## [Task requirements]
Exact wording is needed for every line from the one holding "Task: Click the table" to the end of the records below; write those lines out and omit the pictures.

(Supplied records)

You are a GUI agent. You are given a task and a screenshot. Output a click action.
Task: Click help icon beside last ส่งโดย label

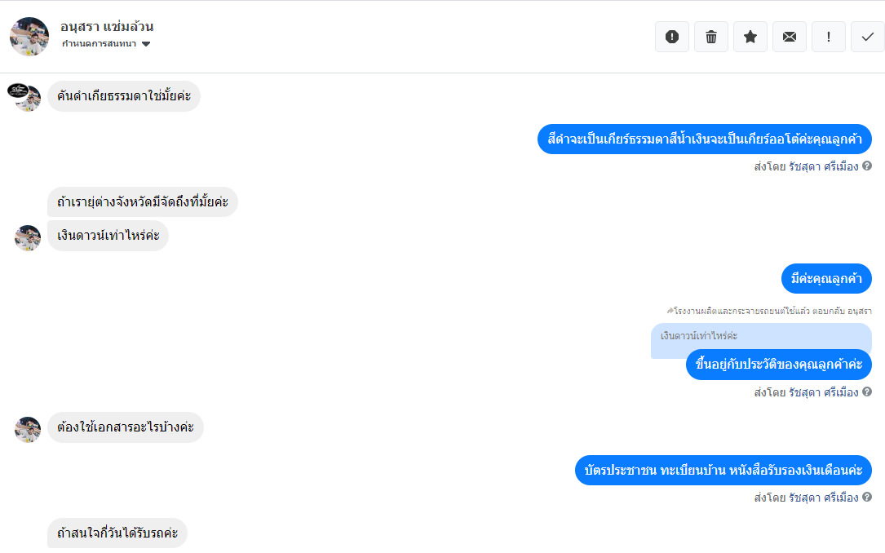[x=867, y=498]
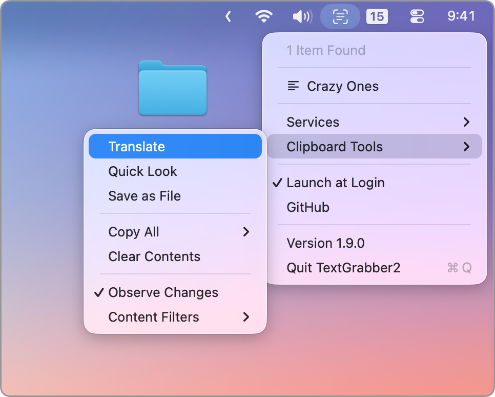495x397 pixels.
Task: Click the volume icon in the menu bar
Action: [x=302, y=16]
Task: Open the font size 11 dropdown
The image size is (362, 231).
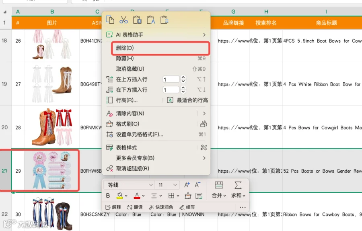Action: (167, 185)
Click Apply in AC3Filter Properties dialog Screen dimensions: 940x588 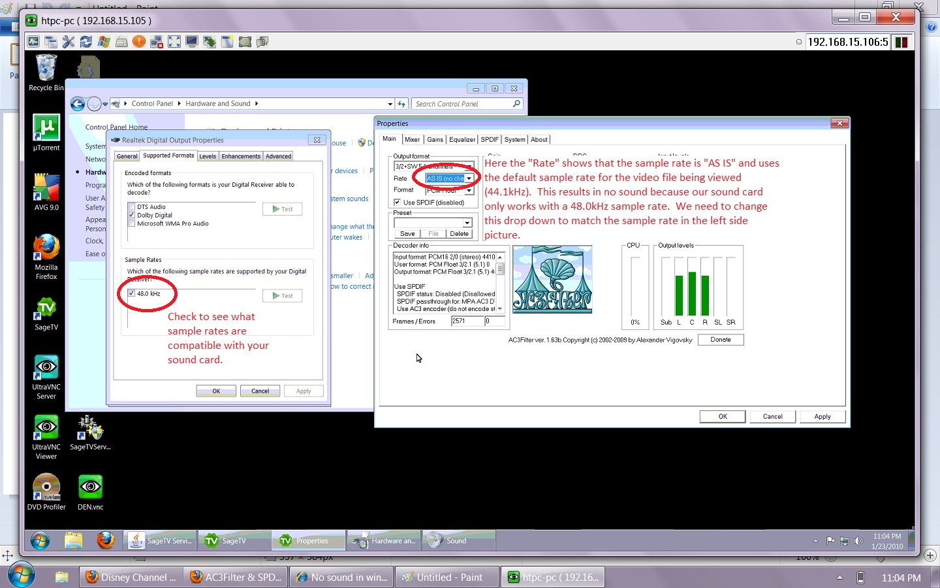coord(822,416)
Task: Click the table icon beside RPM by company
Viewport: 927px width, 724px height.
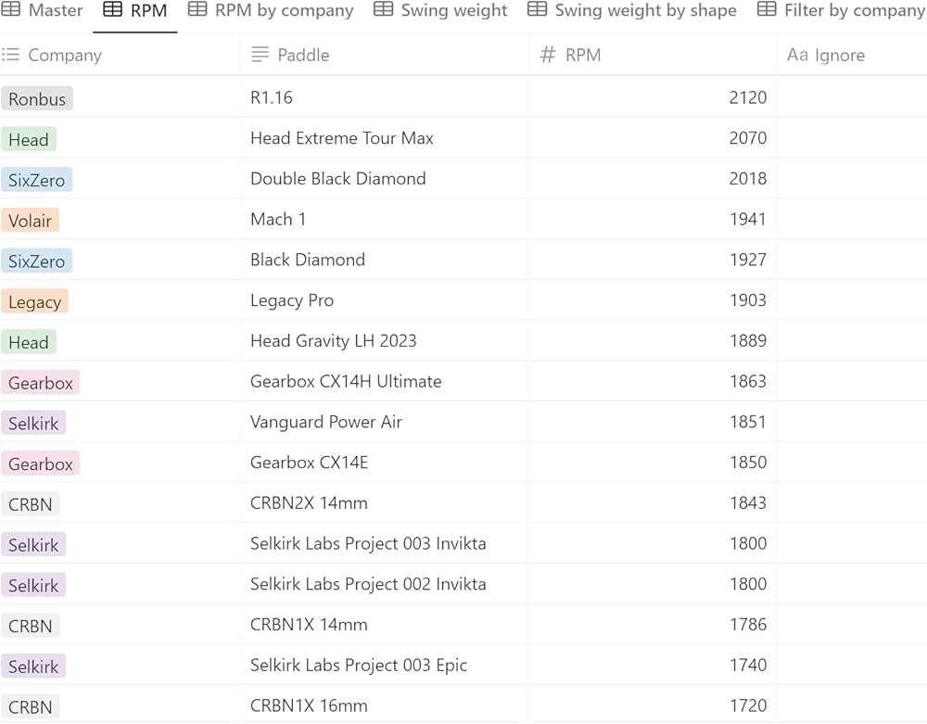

(End Supplied records)

## [Answer section]
Task: Click the table icon beside RPM by company
Viewport: 927px width, 724px height.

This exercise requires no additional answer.